Кэт покраснела, вспомнив, как прострелила Эшвеллу рукав, но сэр Уильям, казалось, не заметил ее смущения.
— А потом она убежала с Джаспером в Гретна-Грин[2], — продолжал баронет тихо и печально, — и мы не виделись три года. Я переехал в Лондон, где встретил Эурелию — девушку заурядную, но добрую и со своеобразным чувством юмора, которое она, впрочем, предпочитает скрывать от посторонних. Я подумал, что лучшей жены мне не найти, но не отважился сделать предложение и уехал на несколько месяцев в Эджкот, чтобы без спешки принять решение. Но за меня все решила Марианна…
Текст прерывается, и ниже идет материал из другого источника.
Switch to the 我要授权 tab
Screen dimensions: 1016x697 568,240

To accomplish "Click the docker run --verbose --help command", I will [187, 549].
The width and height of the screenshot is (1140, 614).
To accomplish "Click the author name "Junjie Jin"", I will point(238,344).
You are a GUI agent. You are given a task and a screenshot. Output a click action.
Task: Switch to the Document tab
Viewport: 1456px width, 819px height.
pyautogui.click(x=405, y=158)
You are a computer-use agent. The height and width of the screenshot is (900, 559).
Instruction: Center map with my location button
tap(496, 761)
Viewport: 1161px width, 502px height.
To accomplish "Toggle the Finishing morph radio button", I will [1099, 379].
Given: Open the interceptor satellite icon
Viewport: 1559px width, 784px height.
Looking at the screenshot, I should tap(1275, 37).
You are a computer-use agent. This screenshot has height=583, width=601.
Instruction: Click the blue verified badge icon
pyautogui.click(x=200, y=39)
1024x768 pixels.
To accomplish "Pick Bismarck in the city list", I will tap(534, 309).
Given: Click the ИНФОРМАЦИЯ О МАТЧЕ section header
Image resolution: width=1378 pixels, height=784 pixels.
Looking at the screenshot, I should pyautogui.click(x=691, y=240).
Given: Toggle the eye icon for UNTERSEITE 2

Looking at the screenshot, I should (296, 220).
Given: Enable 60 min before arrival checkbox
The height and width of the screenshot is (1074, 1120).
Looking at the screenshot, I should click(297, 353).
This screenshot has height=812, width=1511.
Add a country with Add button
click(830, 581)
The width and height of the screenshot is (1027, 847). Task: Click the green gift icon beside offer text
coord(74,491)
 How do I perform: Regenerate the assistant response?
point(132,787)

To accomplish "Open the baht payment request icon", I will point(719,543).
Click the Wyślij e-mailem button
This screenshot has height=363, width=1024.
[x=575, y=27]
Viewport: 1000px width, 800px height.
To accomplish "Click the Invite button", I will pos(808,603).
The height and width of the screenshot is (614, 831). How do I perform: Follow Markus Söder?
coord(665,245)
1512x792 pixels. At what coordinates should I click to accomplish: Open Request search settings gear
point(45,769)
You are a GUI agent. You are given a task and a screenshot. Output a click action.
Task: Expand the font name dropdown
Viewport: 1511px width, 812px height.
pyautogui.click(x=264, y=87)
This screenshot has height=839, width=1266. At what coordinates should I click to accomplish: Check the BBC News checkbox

Последнюю фразу он произнес едва слышно, и Кэт, которая сгорала от нетерпения узнать наконец тайну своего рождения, испугалась, что сэр Уильям не захочет рассказывать дальше. Но баронет не обманул ее ожиданий.
— К тому времени они с Джаспером вернулись в Чипинг-Фосворт, — продолжил он. — Я отправился туда, чтобы увидеть ее после трехлетней разлуки. Мне казалось, что все забыто и мы сможем встретиться как старые друзья. Была поздняя осень, небо хмурилось, падал легкий первый снежок. Джаспера не оказалось дома, он уехал в Челтенхем… Нет, Кэтрин, мне кажется, не стоит посвящать тебя в такие подробности!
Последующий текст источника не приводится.